You’re 65 years old, traveling around the world and living your best life. You’re living comfortably in your beach house in Wakanda reflecting on a fulfilling life up to that point. What got you to this point in life? You’ve invested your money.

Here are 4 tips for starting out in the investment game.

1. Start Now.

That’s right. When it comes to making investments the early bird gets the worm. Thanks to modern day technology you can now participate in the stock market with an app on your phone. Stash Invest, Acorns, and Ellevest are just a few apps that allow you to invest in either ETFs (exchange-traded funds) or stocks of companies with the click of a button.
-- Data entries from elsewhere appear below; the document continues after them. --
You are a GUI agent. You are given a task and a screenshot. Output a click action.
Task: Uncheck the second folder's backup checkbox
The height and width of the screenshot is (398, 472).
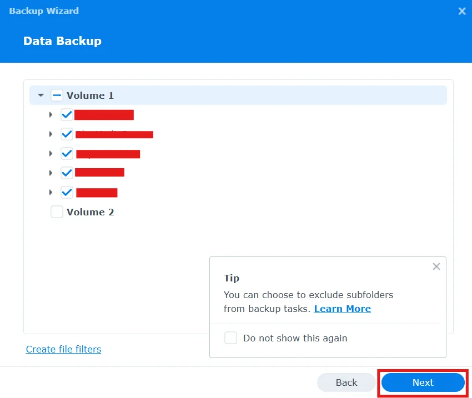point(67,134)
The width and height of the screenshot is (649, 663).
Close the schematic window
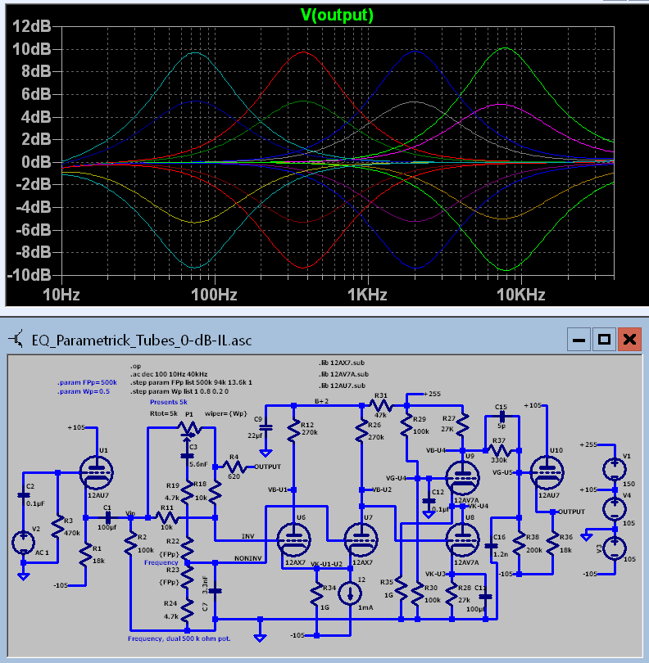click(629, 339)
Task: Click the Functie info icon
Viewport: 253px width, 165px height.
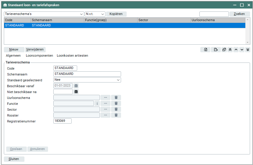Action: click(97, 103)
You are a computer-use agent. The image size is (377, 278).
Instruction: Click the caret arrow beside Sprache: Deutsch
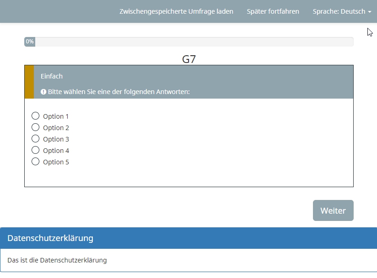coord(370,12)
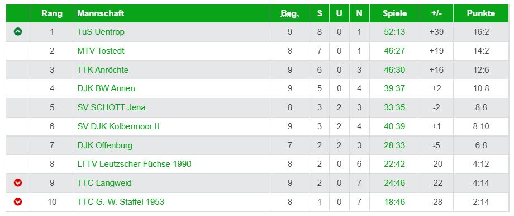This screenshot has height=216, width=514.
Task: Click the 52:13 games score of TuS Uentrop
Action: pos(394,32)
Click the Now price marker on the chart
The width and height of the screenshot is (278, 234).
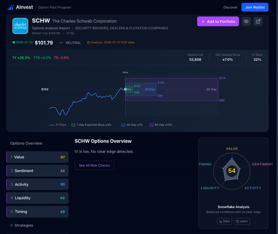[x=125, y=89]
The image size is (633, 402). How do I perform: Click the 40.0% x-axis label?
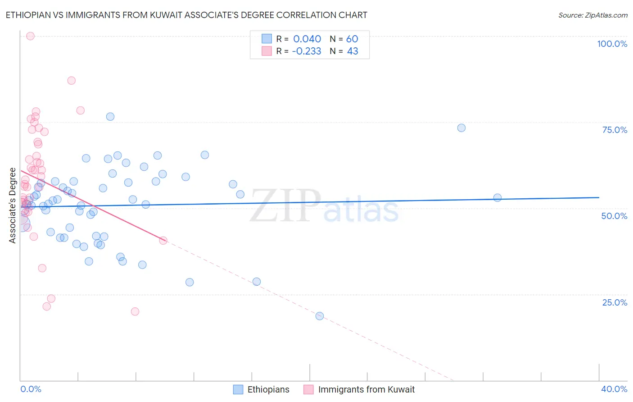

The power of compounding interest, the interest you earn on interest, is the true value of investing young. If someone invested $1000 into Apple 10 years ago, that person’s return is up to $9,222.50 (CNBC).

2. Trial and Error is Your Best Friend.

And if at first, you don’t succeed, pick yourself up and try again. For first-time investing, being young and broke is your biggest advantage. Set aside $50 a month and start moving your money around. Mix up your portfolio with aggressive and conservative stocks to get an idea of your risk tolerance. High-risk stocks yield a higher return, but it could also mean higher blood pressure down the line. Choose Wisely.
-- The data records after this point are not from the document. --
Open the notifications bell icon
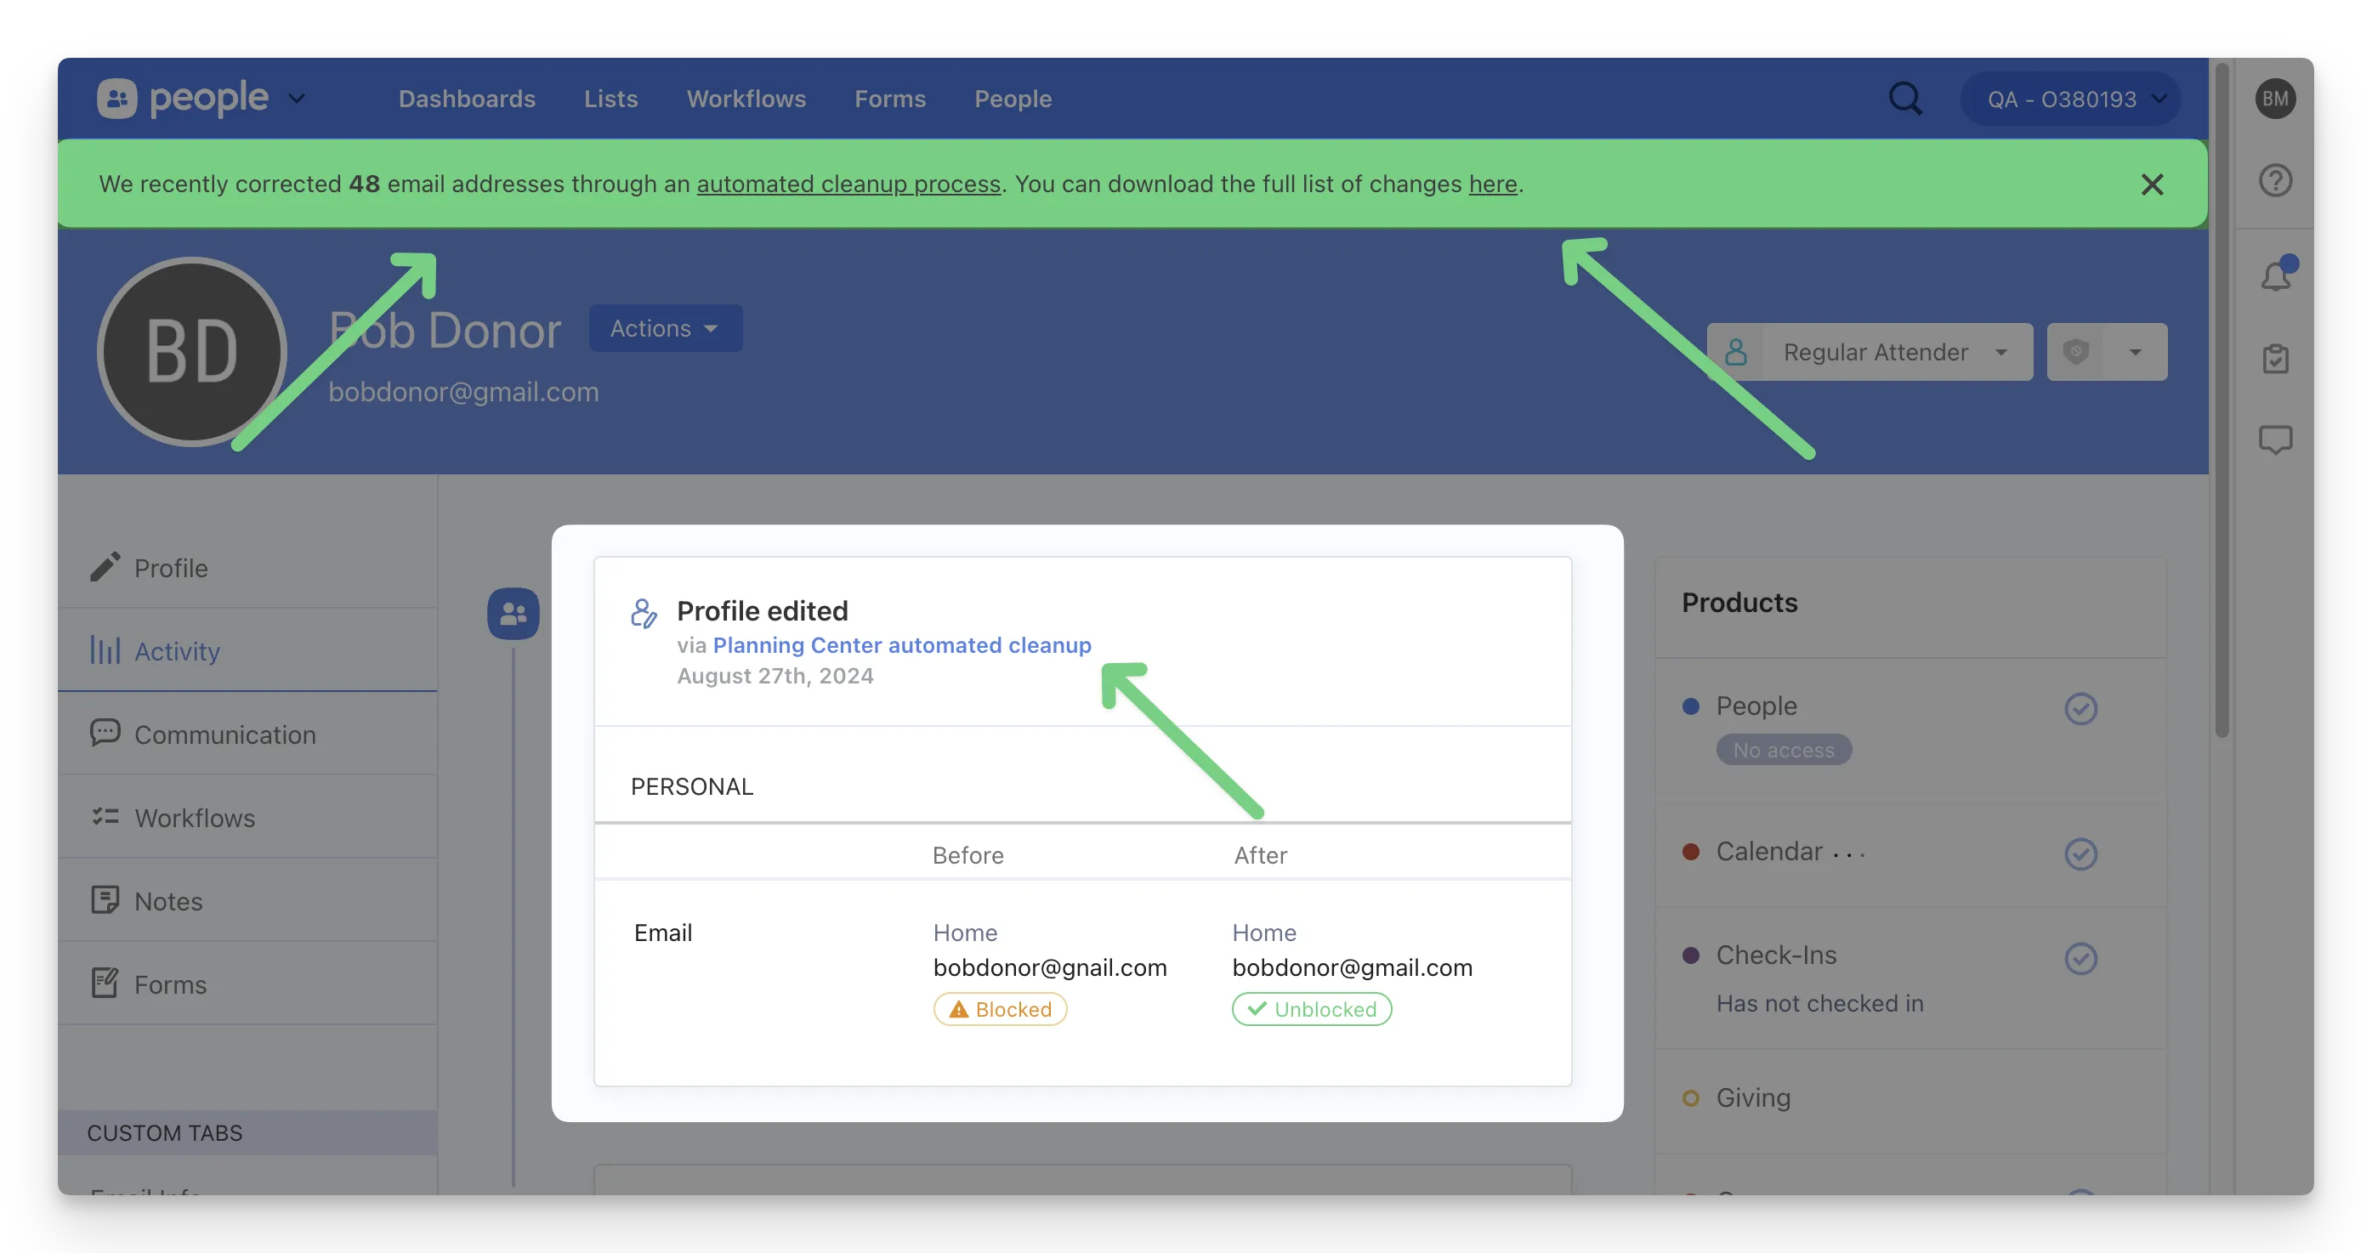The width and height of the screenshot is (2372, 1253). (2274, 275)
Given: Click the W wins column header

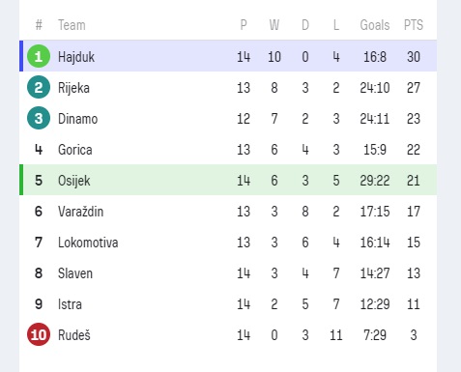Looking at the screenshot, I should pos(274,25).
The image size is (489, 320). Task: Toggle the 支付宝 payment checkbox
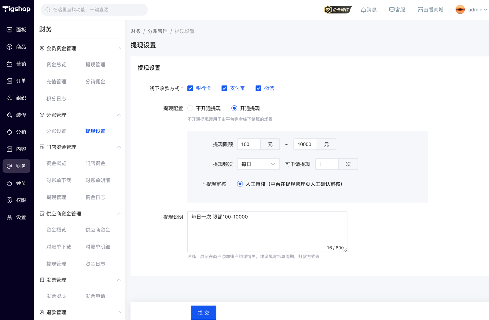(224, 88)
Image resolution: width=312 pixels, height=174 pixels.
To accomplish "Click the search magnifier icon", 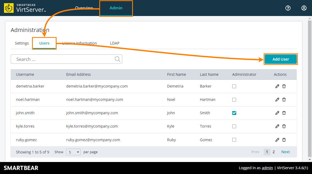I will (117, 59).
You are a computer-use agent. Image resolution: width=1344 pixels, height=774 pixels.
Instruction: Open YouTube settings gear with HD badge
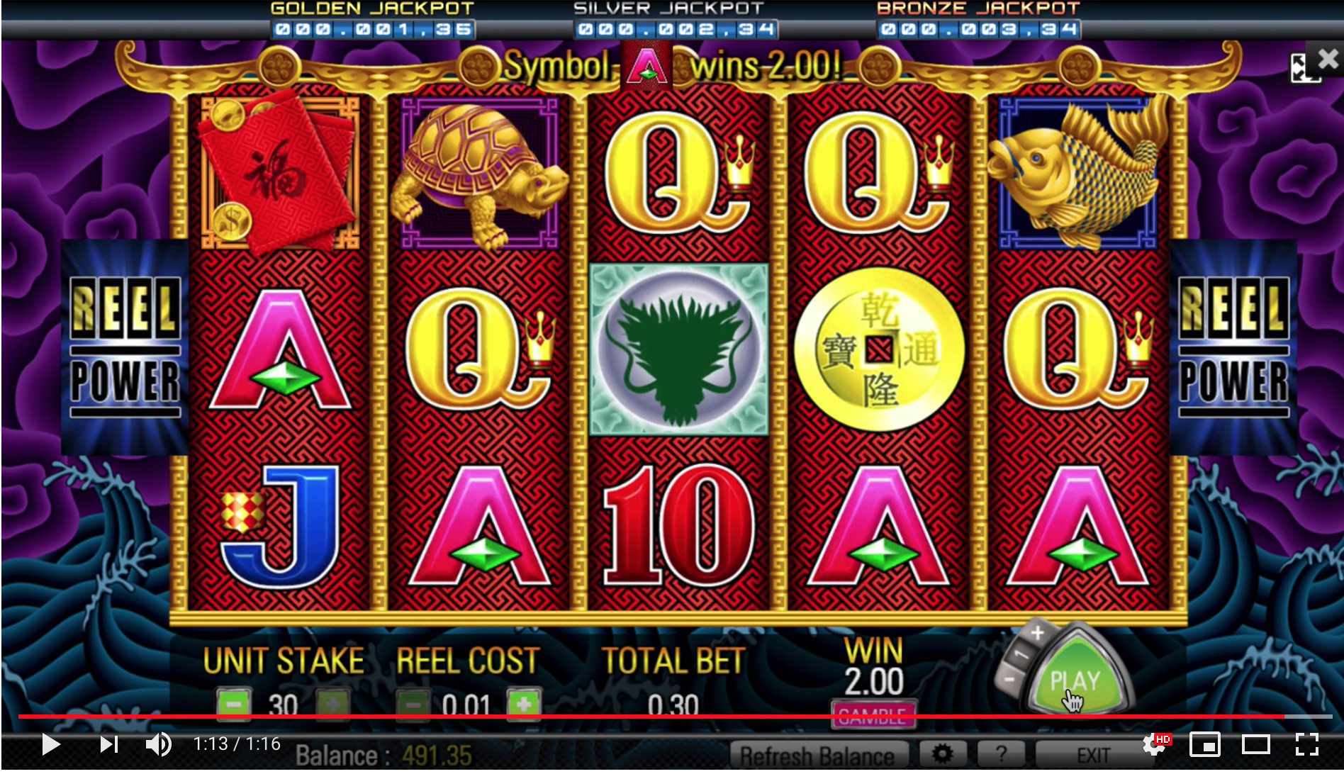1155,744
This is also the time to educate yourself. The SEC (Securities Stock Exchange) website is a great place to start with basic information about the stock market and how to participate. YouTube is also a great place because people love to share their knowledge.

3. Join an Investment Group.

The best way to balance the seriousness of investing your money is to add a social component to it. Find some people, preferably those in the same tax bracket as you and put in a set monthly amount. Spending $100 on your own is effective, but putting $500 a month with a group will build communal wealth. Joining or starting an investment group will help you better analyze the market and obtain research to maximize returns.

Meet up with your friends once a month for drinks and discussion to count your coins.

4. Buy Into Your Employer’s 401(k) plan or IRA

When you open a 401(k) with an employer, they are offering you free money. Please take it. It hurts when money comes out of your check, but 20 years down the line, you will be grateful.

If the corporate life isn’t your bread and butter, consider an IRA (Individual Retirement Account) or Roth IRA. The difference between the two is how each is taxed.

Investing for the first time is a scary idea, yet it has been proven to be a great medium for building wealth and providing an avenue to financial independence.